Os anos 80 são marcados, em Portugal e não só, pela discussão em torno da modalidade de educação de surdos (escolas especiais versus integração no ensino regular) e pelo modo de os educar (gestualismo, comunicação total e bilinguismo), resultando daqui a ideia de que não devem ser apenas os surdos a adaptarem-se ao mundo dos ouvintes, mas também estes ao mundo daqueles (Mollo, s/d, Monreal et al., 1995; Moores e Meadow-Orlans, 1990).
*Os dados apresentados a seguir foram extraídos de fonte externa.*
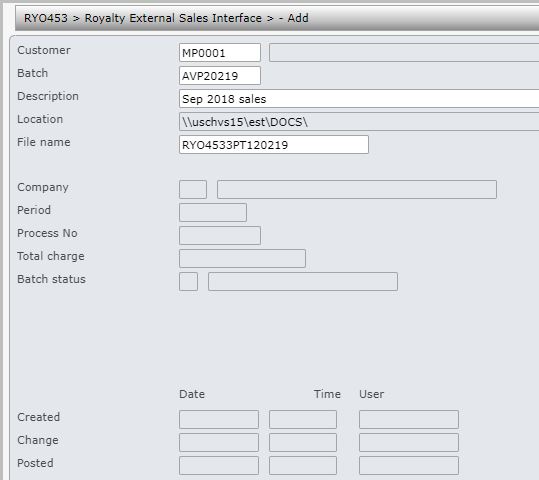Click the long Company name field
This screenshot has width=539, height=480.
357,189
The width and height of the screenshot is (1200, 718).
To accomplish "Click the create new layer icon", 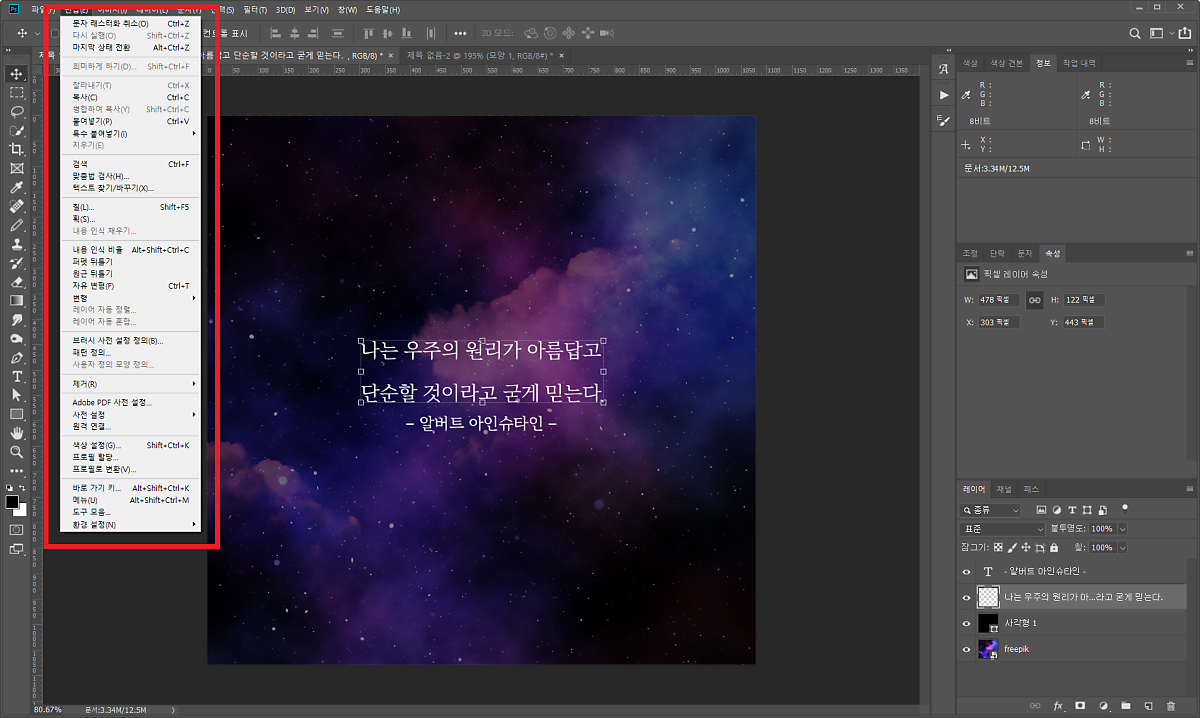I will (1148, 707).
Nesta linha foi, por exemplo, criada uma metodologia de ensino bilingue, onde a Língua Gestual Portuguesa é considerada a língua materna das pessoas surdas e a Língua Portuguesa a segunda língua, tendo sido a primeira reconhecida na Constituição Portuguesa apenas em 1997 (Antunes, 2000).

Um marco importante na educação não só dos surdos, mas de todas as pessoas portuguesas portadoras de deficiência, é a publicação da Lei de Bases do Sistema Educativo (1986), que reconhece a todos o direito à Educação, assegurando “às crianças com necessidades educativas especiais, devidas a deficiências físicas e mentais, condições adequadas ao seu desenvolvimento e pleno aproveitamento das suas capacidades” (Ministério da Educação, 1986, Lei de Bases do Sistema Educativo, art. º 7).

Um outro marco importante na educação dos alunos considerados agora já não apenas como deficientes, mas como tendo determinadas necessidades educativas especiais, é a publicação do Decreto-lei 319 de 23 de Agosto de 1991. Segundo Costa

(1996), Correia (1997) e Gomes (1998), a publicação deste Decreto-lei veio possibilitar às escolas um suporte legal para optimizar o funcionamento no atendimento a crianças com NEE. Tal representa, por parte do país, o assumir dos direitos que este deverá garantir à população escolar com e sem NEE, devendo concretizar os grandes princípios subjacentes à escola inclusiva subscritos em diversos documentos internacionais (Amnistia Internacional, 1996; ONU, 1999, 2003; UNESCO, 1994, 1996, 1998, 2000).

Contudo, e apesar de Portugal ter adoptado medidas legislativas e subscrito diversos documentos internacionais que visam a garantia da educabilidade de todos, a experiência mostra que ainda há um hiato entre o legislado e o aplicado, entre os princípios e as práticas, entre a utopia e a realidade (César, in press; Cortesão, 2001; Costa, 1996; Freire e César, 2002; Melro e César, 2002).

Em jeito de conclusão, e para que a história das pessoas surdas – e com ela a da restante humanidade – seja marcada por momentos de maior realização e felicidade, convém não esquecer que:

“A acção humana pode ser comparada com um jogo colectivo, em que os participantes constróem e aprendem as regras. A nossa tarefa é de inventar novas formas de acção colectiva, novos modos de jogar em que todos possam ganhar” (Canário, 1997, p. 141).